• [What is being asked]
Output only the line that contains "Pillows (314, 71)" and the lines after it, all verbatim, through the last one below.

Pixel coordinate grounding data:
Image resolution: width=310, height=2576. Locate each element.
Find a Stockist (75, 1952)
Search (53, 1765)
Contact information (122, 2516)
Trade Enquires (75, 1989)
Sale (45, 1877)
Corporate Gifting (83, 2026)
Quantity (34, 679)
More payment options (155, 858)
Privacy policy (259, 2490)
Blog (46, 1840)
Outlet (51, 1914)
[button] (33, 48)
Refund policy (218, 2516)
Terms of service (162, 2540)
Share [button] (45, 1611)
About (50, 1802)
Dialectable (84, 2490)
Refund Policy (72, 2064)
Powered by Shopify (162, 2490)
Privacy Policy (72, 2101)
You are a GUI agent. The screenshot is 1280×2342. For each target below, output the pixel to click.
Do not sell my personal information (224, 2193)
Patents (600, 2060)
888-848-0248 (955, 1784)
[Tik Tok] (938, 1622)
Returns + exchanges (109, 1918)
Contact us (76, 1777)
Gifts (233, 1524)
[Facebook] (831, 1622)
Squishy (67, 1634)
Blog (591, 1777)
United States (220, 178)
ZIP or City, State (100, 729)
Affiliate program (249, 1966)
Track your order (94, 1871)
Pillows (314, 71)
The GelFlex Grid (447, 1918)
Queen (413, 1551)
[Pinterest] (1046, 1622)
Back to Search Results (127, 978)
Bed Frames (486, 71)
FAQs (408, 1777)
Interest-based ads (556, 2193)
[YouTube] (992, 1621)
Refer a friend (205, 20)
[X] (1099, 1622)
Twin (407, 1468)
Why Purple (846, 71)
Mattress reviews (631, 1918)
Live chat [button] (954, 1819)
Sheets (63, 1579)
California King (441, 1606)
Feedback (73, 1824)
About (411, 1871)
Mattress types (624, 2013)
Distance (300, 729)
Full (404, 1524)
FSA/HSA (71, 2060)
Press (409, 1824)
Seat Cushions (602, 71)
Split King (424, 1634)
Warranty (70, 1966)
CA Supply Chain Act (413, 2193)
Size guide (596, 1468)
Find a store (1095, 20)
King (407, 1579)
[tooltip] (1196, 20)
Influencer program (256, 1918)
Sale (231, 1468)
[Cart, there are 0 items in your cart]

• [Written solution]
Pillows (314, 71)
The GelFlex Grid (447, 1918)
Queen (413, 1551)
[Pinterest] (1046, 1622)
Back to Search Results (127, 978)
Bed Frames (486, 71)
FAQs (408, 1777)
Interest-based ads (556, 2193)
[YouTube] (992, 1621)
Refer a friend (205, 20)
[X] (1099, 1622)
Twin (407, 1468)
Why Purple (846, 71)
Mattress reviews (631, 1918)
Live chat [button] (954, 1819)
Sheets (63, 1579)
California King (441, 1606)
Feedback (73, 1824)
About (411, 1871)
Mattress types (624, 2013)
Distance (300, 729)
Full (404, 1524)
FSA/HSA (71, 2060)
Press (409, 1824)
Seat Cushions (602, 71)
Split King (424, 1634)
Warranty (70, 1966)
CA Supply Chain Act (413, 2193)
Size guide (596, 1468)
Find a store (1095, 20)
King (407, 1579)
[tooltip] (1196, 20)
Influencer program (256, 1918)
Sale (231, 1468)
[Cart, there are 0 items in your cart]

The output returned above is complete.